Falar é fazer, mas pensamos pouco nesse fato.
Quando a violência da fala chega à comunicação que, em escala institucional,
atinge o que chamamos de “mídia”, o perigo se intensifica. Temos ouvido e visto
jornalistas com amplo espaço na televisão falar de modo agressivo e
irresponsável em gestos de claro fomento ao ódio. Rachel Sheherazade não é o
único, embora seja o mais curioso dentre os exemplos, à prática midiática do
ódio. Podemos pensar que ela extrapola os limites éticos, mas aquilo que ela faz
é estabelecer elos com a “voz” de muitas pessoas. Isso quer dizer que as
“asneiras” pronunciadas em público tem nexo direto com aquelas que são
pronunciadas em casa, na esfera da vida privada. Daí o lugar especial em nossa
cultura contemporânea de plataformas como facebook – onde qualquer um faz-se de
“formador de opinião” – que estremecem os limites do privado e do público. Ali o
que se diria em escala privada é dito em escala pública com a leviandade de quem
pensa não estar sendo visto. Como se o que é dito não tivesse nada demais em ser
dito.
Uma violência pouco impressionante
É menos impressionante xingar do que caluniar, e menos grave caluniar do que
espancar e menos ainda espancar do que matar. Mas há uma continuidade entre os
atos de fala e as violências físicas, porque nossos atos são efeito do que
pensamos. Nossos atos de fala provocam efeitos subjetivos e objetivos. Podemos
pensar que todos somos capazes de fofoca, de maledicências e, bem pagos, alguns
seriam capazes até de fazer jornalismo sem ética ou coisas do tipo. Até que
ponto vai a capacidade de praticar violência? Essa é uma pergunta que devemos
nos fazer hoje em dia.
Aquele que fomenta verbalmente a violência trabalha na formação da violência
simbólica. Como fez Sheherazade ao incitar à morte daquele que, segundo sua
epistemologia, chamou de “marginalzinho”. Aquele que pensa assim, fala assim,
também é capaz de fazer o que diz porque, de certo modo, já “faz” o que diz.

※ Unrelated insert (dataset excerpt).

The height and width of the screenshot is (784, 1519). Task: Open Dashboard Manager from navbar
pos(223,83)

Pelo simples fato da banalização da violência, há quem pense que também está
autorizado a matar. Os diversos casos de violência ao nível da barbárie vividos
no Brasil nos últimos tempos nos confrontam com uma sociedade que não se
preocupa com a própria violência. Neste campo entram os meios de comunicação
controlando o modo de pensar e, portanto, de agir das pessoas.

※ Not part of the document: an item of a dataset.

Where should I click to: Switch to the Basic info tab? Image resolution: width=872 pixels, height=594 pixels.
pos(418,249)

Sabemos que a destruição da sociedade se dá na destruição da subjetividade
das pessoas. Cada um deve ser aniquilado como pessoa, ou seja, precisa ter
perdido a si mesmo para poder sentir que a vida do outro não vale a pena e que
deve ser aniquilada de qualquer modo. Ele se entrega ao ato de atirar a primeira
pedra porque está iludido de que a sua vida pode valer alguma coisa.
Não há futuro para uma sociedade cujo pensamento comum é este. Não há futuro
em uma sociedade cujo pensamento comum nasce na televisão fascista.